(Stored entries)
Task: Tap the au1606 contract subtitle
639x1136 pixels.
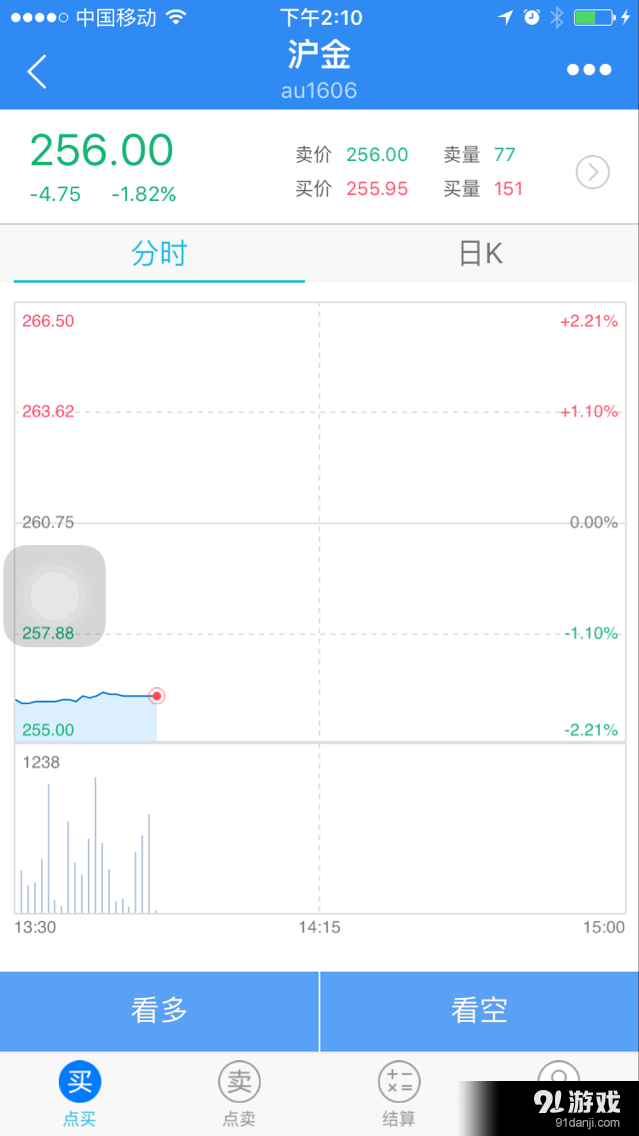Action: (319, 91)
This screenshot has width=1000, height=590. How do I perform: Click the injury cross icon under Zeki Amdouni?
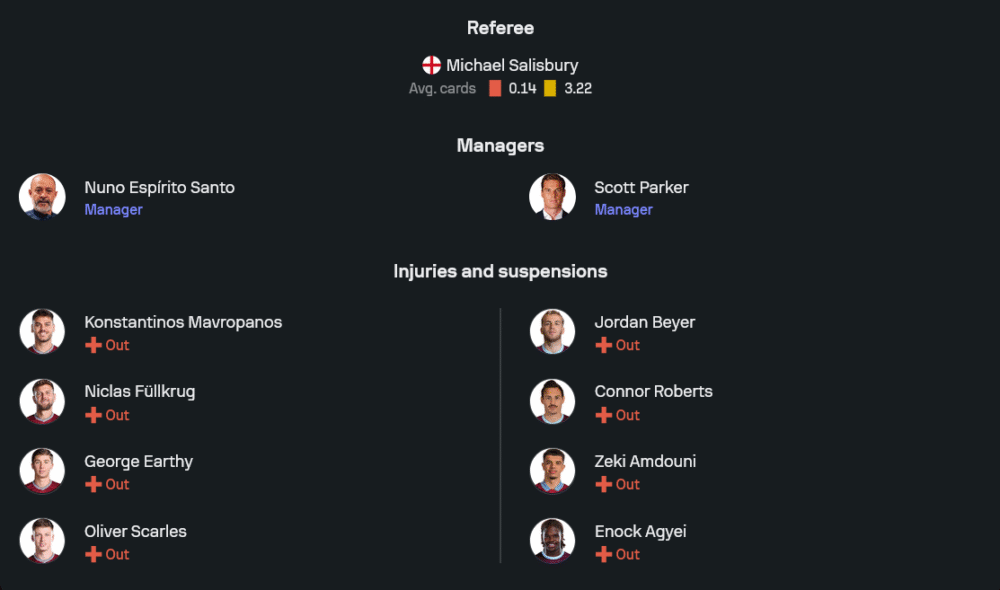click(603, 484)
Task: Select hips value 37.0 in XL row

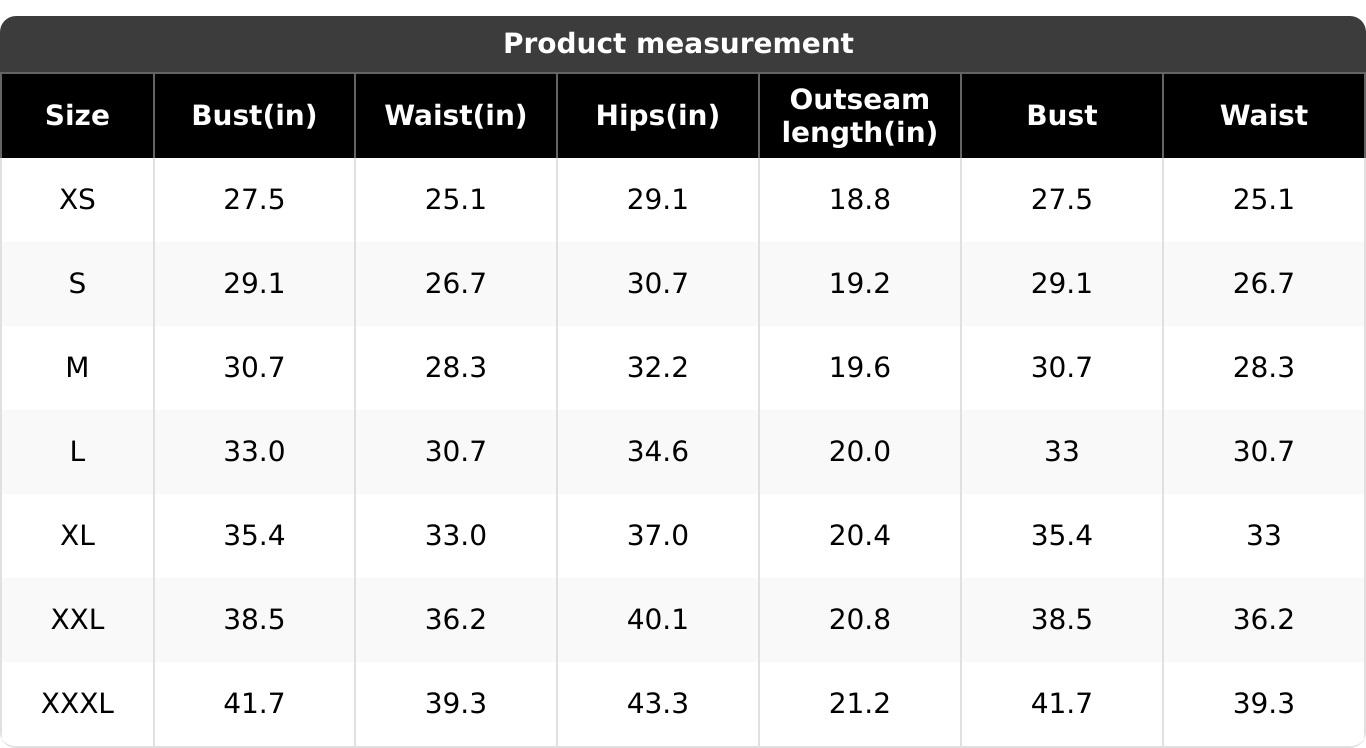Action: pos(658,536)
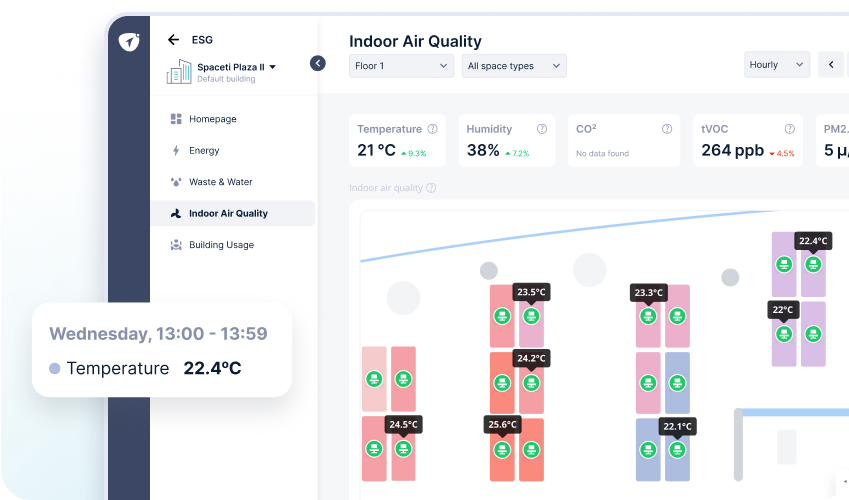Click the previous period arrow button
Viewport: 849px width, 500px height.
(x=831, y=65)
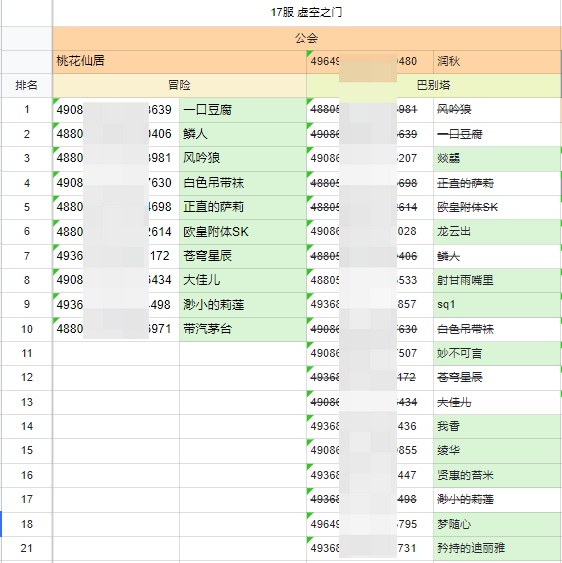Select the 巴别塔 column header
562x563 pixels.
click(x=434, y=85)
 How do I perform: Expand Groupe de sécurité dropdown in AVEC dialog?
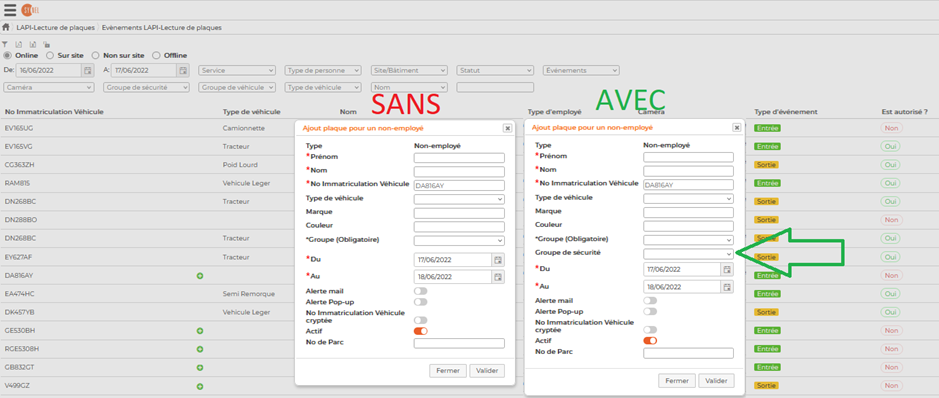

■ Your objective
The copy must start at the line containing "639x1136 pixels." and end at the last line of the records, matching each line exactly and holding no pictures.

■ Finished task
639x1136 pixels.
Action: (319, 91)
This screenshot has width=1000, height=590. How do I perform: Click the injury cross icon under Zeki Amdouni?
click(603, 484)
Task: Select hips value 37.0 in XL row

Action: pos(658,536)
Click the previous period arrow button
Viewport: 849px width, 500px height.
(x=831, y=65)
Select the 巴别塔 column header
562x563 pixels.
click(x=434, y=85)
 How do I perform: Expand Groupe de sécurité dropdown in AVEC dialog?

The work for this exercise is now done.